_DESCRIPTION OF THE TASK_
Write the next part of the blog post about waiting on an immigration decision from Canada, picking up right after its last sentence.

_PASSAGE TO READ_
────

#38: Call me Spuzzum because I'm beyond Hope

Can't wait for that joke to land with all of 5 people

Actual updates

Well, there’s been some movement. We got an email saying, among other things, “The process is almost complete,” which, I don’t know what almost means to Immigrations Canada1, but to me it means “time to start hoping again, you little idiot.” I’m getting big dreams about leaving sometime this summer. I might be stupid.

It’s so hard for me not to take progress personally. It’s so hard for me not to hear one tiny and unclear piece of good news and start planning out where the furniture is going to go in the new place. We’re going to hang up our art this time, I promise. We’ll take this with us, but we won’t take that. Look what a short walk it is to school! Will we go to the grocery store a few blocks north or a few more blocks south?2 Will I ever be able to find clothes that fit there, outside of grandma stores? Will I be a different person there, and if so, different how? Will everything be too different and make us (“us”) unhappy? What are we going to do for work? Will we be able to make friends? Will the friends we already have come and see us? Will my parents be annoying?3

You can see how it goes.

────

_SUPPLIED DATA_
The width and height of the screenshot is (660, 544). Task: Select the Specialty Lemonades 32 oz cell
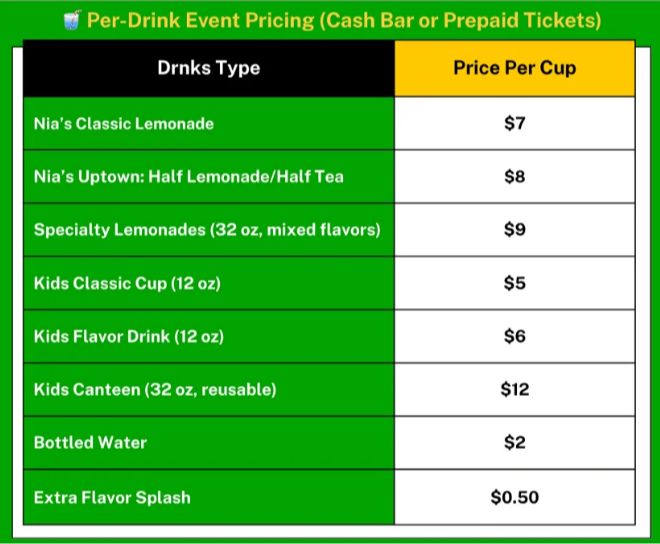pyautogui.click(x=207, y=230)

────

_THE RESULT_
I also got another email from them which gave me a brief heart attack. It began, “we have received your request; however, the information provided does not match what is in our files,” and continued by asking me to fill out a certain form and send in copies of everything I had sent in with the original request. I was in a panic. That original request took me over a year! Could I manage it again, quickly? Surely I could just print out the filled forms again, and I’d just have to make sure I had all my other documents handy to copy and send. Maybe I could do this! Time to gird my loins! But then I read further.

Back in November, Matt had gotten a request to submit biometrics within 30 days, and these needed to be collected at a specific place, which was open on weekdays only. This was right at the beginning of the busiest season for his work, and he couldn’t take time off. So I sent in a request to have an extension.

He wound up managing to do the thing on the day after Thanksgiving, when his work was open but still slow, and the other place was open too, and I thought no more of my little request, which I had heard an automated “we’ve received your message” reply on but nothing else.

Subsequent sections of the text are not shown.